## EXERCISE REQUIREMENTS
Please output exactly the part of the records below that opens with the line containing "About Us (750, 156)" and closes with the line containing "Find My Photos (1016, 21)", both lines included, and nothing else.

(Dataset entries)
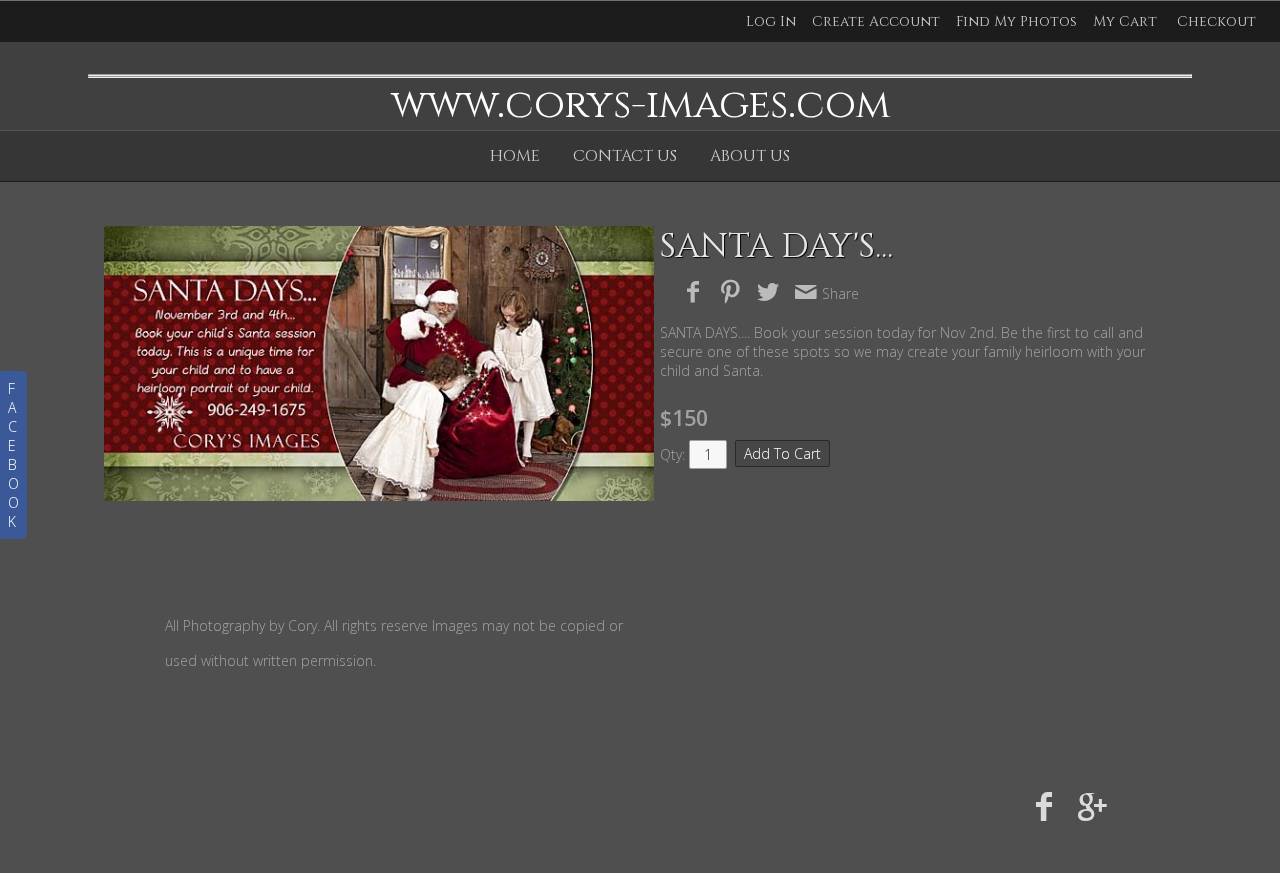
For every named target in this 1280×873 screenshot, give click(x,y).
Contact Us (625, 156)
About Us (750, 156)
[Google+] (1092, 805)
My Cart (1127, 21)
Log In (771, 21)
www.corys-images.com (640, 105)
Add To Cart (782, 453)
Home (515, 156)
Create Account (876, 21)
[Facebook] (1044, 805)
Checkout (1216, 21)
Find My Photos (1016, 21)
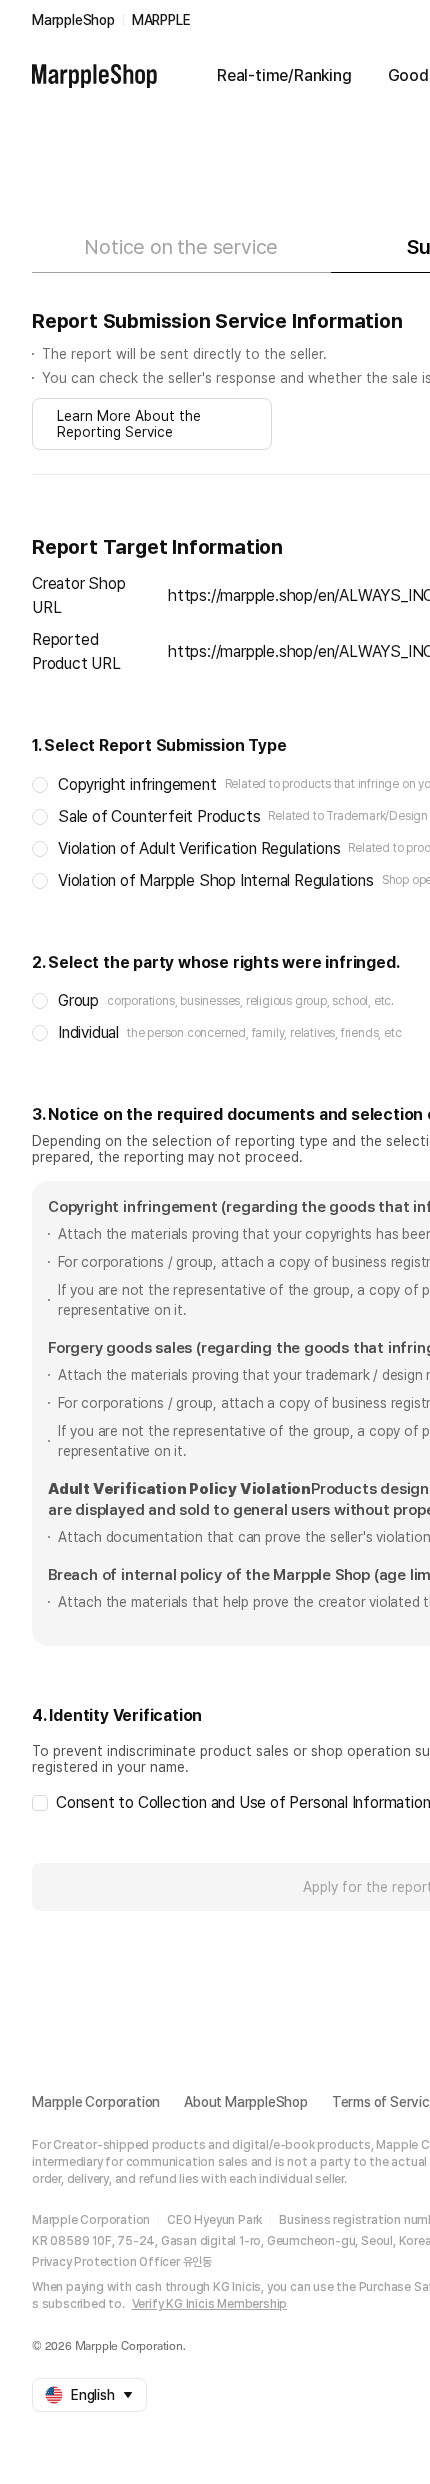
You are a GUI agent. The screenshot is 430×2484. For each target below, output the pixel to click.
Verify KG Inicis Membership (210, 2304)
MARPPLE (161, 20)
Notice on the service (181, 247)
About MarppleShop (246, 2102)
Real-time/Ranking (284, 75)
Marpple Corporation (96, 2102)
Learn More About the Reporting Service (129, 424)
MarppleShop (73, 20)
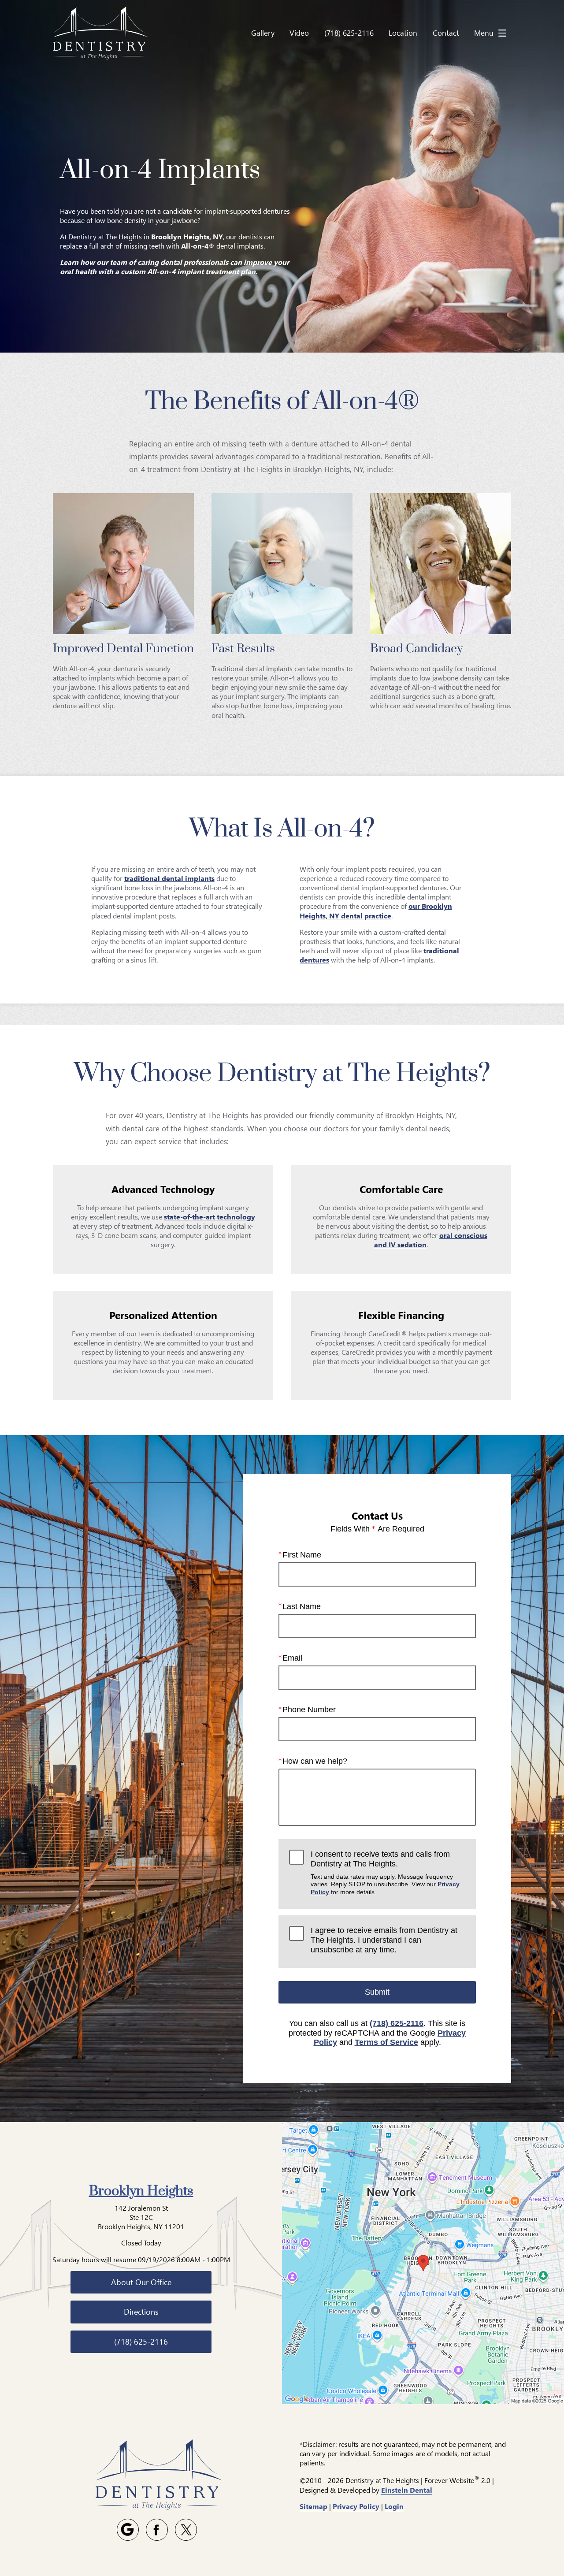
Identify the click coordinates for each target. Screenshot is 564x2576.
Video (299, 33)
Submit (377, 1992)
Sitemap (313, 2506)
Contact (446, 33)
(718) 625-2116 (396, 2023)
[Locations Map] (423, 2262)
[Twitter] (186, 2530)
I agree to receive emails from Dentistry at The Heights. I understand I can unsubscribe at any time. (384, 1940)
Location (403, 33)
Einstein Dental (406, 2489)
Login (394, 2506)
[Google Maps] (128, 2530)
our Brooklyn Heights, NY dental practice (376, 910)
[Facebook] (157, 2530)
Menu (484, 33)
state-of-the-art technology (209, 1216)
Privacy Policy (356, 2506)
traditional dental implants (169, 878)
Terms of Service (386, 2042)
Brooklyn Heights (141, 2191)
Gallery (263, 33)
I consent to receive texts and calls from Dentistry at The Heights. (385, 1873)
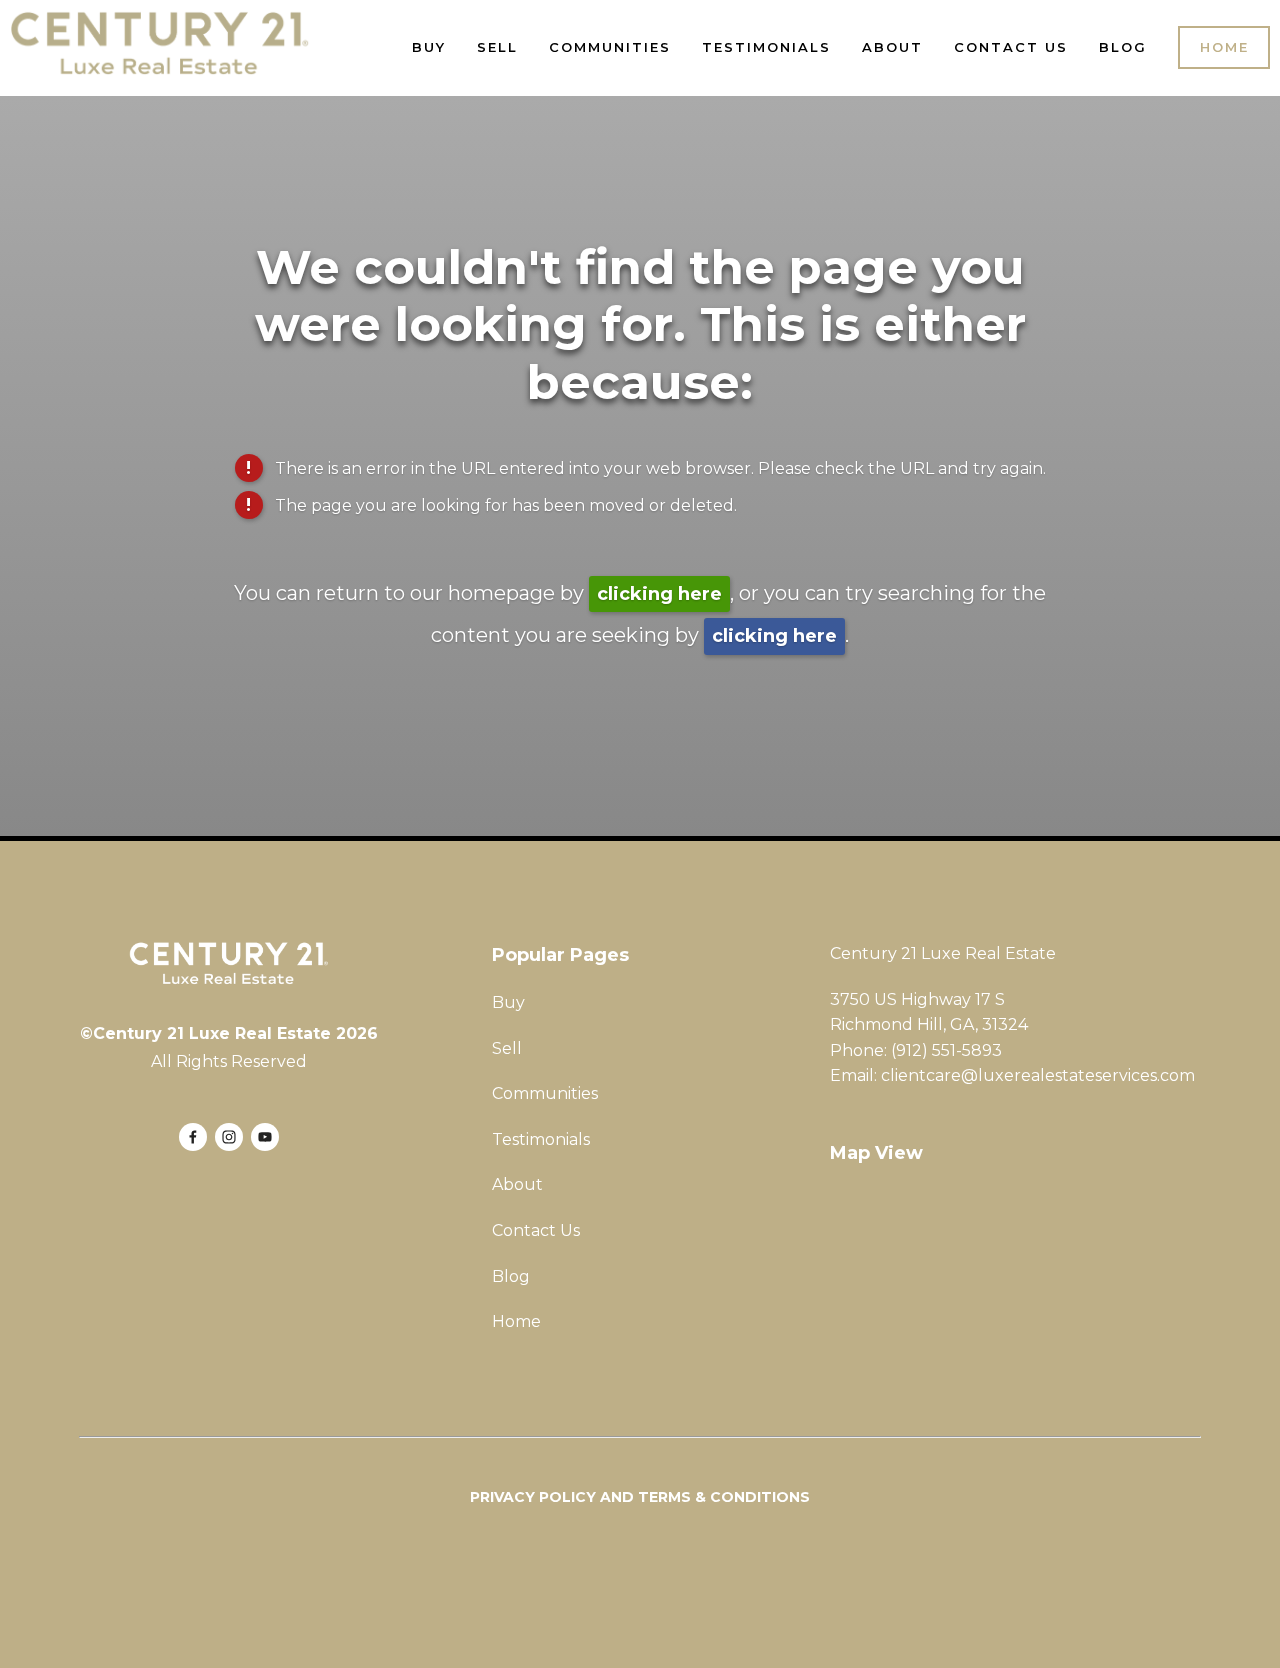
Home (1224, 47)
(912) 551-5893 (946, 1050)
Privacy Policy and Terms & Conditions (640, 1497)
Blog (1123, 47)
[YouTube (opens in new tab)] (265, 1137)
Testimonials (766, 47)
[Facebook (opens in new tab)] (193, 1137)
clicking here (659, 594)
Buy (429, 47)
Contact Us (1011, 47)
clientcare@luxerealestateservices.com (1038, 1075)
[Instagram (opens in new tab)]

## RESPONSE
About Us (750, 156)
[Google+] (1092, 805)
My Cart (1127, 21)
Log In (771, 21)
www.corys-images.com (640, 105)
Add To Cart (782, 453)
Home (515, 156)
Create Account (876, 21)
[Facebook] (1044, 805)
Checkout (1216, 21)
Find My Photos (1016, 21)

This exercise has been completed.